If an object appears in the sky in four places at once, it might seem greedy for astronomers to ask for more. In the case of a distant galaxy called HE0230-2130, however, the absence of a fifth image was unexpected — leaving astronomers to try and explain the puzzle.

But there’s nothing to explain, says David Pooley (Trinity University). There is a fifth image after all, once you know how to look for it. He presented his findings at the 246th American Astronomical Society meeting in Anchorage, Alaska.

HE0230-2130 hosts a supermassive black hole in its center, known as a quasar. The black hole is capturing gas from its surroundings, generating prodigious amounts of light in the process. The light we see from it now has traveled 10.6 billion years to reach Earth.

From our vantage point, this objects in the distant universe lines up just so with a massive object directly in front of it: two merging foreground galaxies. The foreground mass acts as a gravitational lens, steering the light from the more distant quasar along various paths to create multiple images.

Observations have showed four images, but that number puzzled astronomers. “It's almost impossible to develop a mass model [for the two galaxies] that gives you images A, B, C, and D, and does not also give you a fifth image,” says Pooley. Nevertheless, the lack of a fifth image led researchers to do just that.

In an article last year in Astronomy & Astrophysics, a team led by Sebastian Ertl (Max Planck Institute for Astrophysics, Germany) presented observations of the quasar using the pair of 6.5-meter Magellan Telescopes in Chile. The team rejected several reasons why a fifth image might have evaded detection: Among the possibilities they considered were microlensing, the further gravitational deflection of the quasar’s light by stars in an intervening galaxy. Another possibility was natural variations in the quasar’s brightness. Either scenario could have dimmed the fifth image — and only the fifth image.

However, Ertl and colleagues concluded that no such effects would be strong enough to completely hide the fifth image from the sensitive telescopes’ view. Instead, they sought to explain the missing image by a peculiar distribution of mass — including both normal matter and dark matter — in and around the foreground galaxies. After trying 12 different mass distributions, sometimes even including an additional dark matter clump, they found some that produced only four images.

But it turns out, the fifth image was there all along, Pooley says. It just wasn’t visible in the Magellan observations.

And Now There are Five

He had been following the quasar’s behavior using the Chandra X-ray Observatory. “I kept noticing that there seemed to be this clump of photons just at the top right of image D,” he explains.

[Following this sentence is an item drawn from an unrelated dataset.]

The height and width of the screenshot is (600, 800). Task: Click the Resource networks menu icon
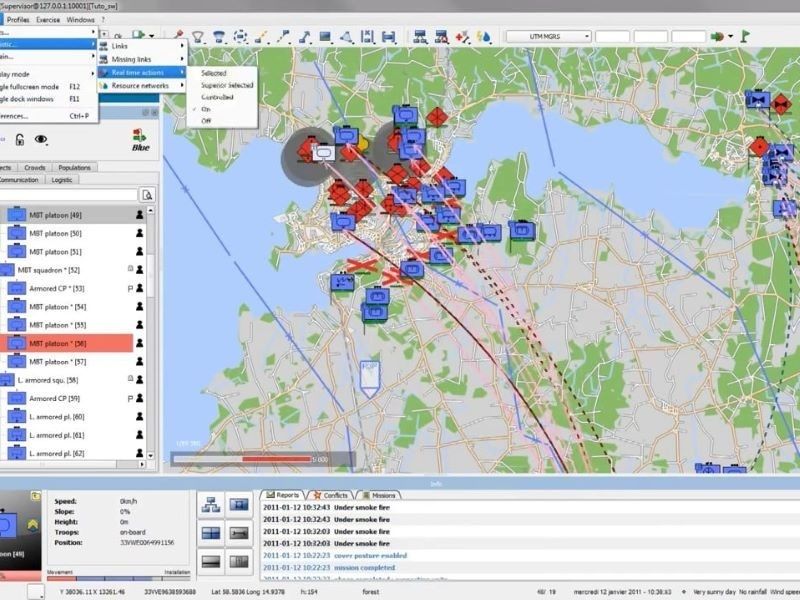pos(104,86)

To obtain a better view, he aligned and combined his observations, in effect adding together the exposure times. That technique at last revealed the fifth image.

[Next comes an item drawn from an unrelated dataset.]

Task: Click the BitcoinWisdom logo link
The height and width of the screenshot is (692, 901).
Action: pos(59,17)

Paul Schechter (MIT), who participated in Ertl’s study, praises Pooley’s work, writing in an email, “What Pooley has found is without question an image of the quasar.”

Most of the X-ray photons are the most energetic that Chandra can observe, suggesting to Pooley that dust between us and the quasar is blocking the passage of less energetic X-ray photons as well as all visible light. Schechter points out that James Webb Space Telescope observations, which cover a span of infrared wavelengths, could test that scenario.

But until follow-up data are obtained, that interpretation is still open for discussion.

Even with the fifth image found, Schechter still thinks HE0230−2130 requires special circumstances to explain: “The fifth image can only be where it is (and as faint as it is) if the dark [matter] halos of the lensing galaxies are very unusual.”